[EMAIL PROTECTED] wrote:
>
> Ex2:
> a: [""]
> b: copy a
> change/only a "x"
> a
> b
>
> >> a: [""]
> == [""]
> >> b: copy a
> == [""]
> >> change/only a "x"
> == []
> >> a
> == ["x"]
> >> b
> == [""]
> You see, that by changing A we didn't change it's copy B.
>
> Ex3:
> a: [""]
> b: copy a
> insert first a "x"
> a
> b
>
> Results:
> >> a: [""]
> == [""]
> >> b: copy a
> == [""]
> >> insert first a "x"
> == ""
> >> a
> == ["x"]
> >> b
> == ["x"]
>
> Now, even B looks changed. How did I manage to do it?
>
Because you used 'copy without the /deep refinement. The difference
is that 'copy by default only copies the sequence of its argument
series and returns a series referencing that sequence. After the
first two lines of Ex3, we can model the state of affairs as:
a -> {{block! 1 *}}
|
V
<< * >>
|
V
{{string! 1 *}}
^ |
| V
| <<>>
<< * >>
^
|
b -> {{block! 1 *}}
The sequence under a's value is a single string reference. The
sequence under b's value is a copy, so it refers to the same string.
The expression
first a
evaluates to another reference to that same string, which is passed
to 'insert. Modifying that string (via any reference to it) has the
side effect on ALL references to the same string.
>> a: [""]
== [""]
>> b: copy a
== [""]
>> same? a b
== false
Because they're different blocks, but...
>> same? first a first b
== true
Becuase both blocks refer to the same string.
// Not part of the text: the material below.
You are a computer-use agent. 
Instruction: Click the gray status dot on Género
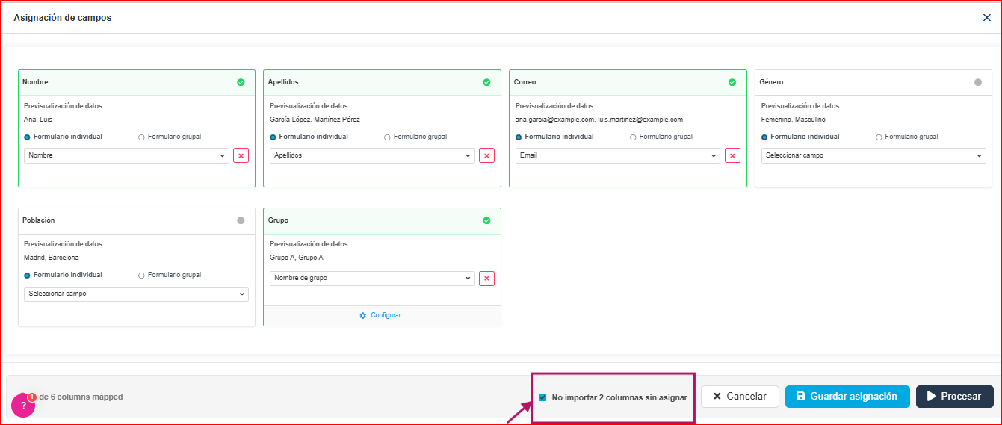pyautogui.click(x=978, y=82)
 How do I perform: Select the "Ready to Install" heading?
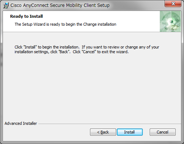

>> append first a "now you see it!"
== "now you see it!"
>> a
== ["now you see it!"]
>> b
== ["now you see it!"]
Now, using deep copying...
>> a: [""]
== [""]
>> b: copy/deep a
== [""]
>> same? a b
== false
>> same? first a first b
== false
A different block, referring to a different string.
>> append first a "now you don't!"
== "now you don't!"
>> a
== ["now you don't!"]
>> b
== [""]
-jn-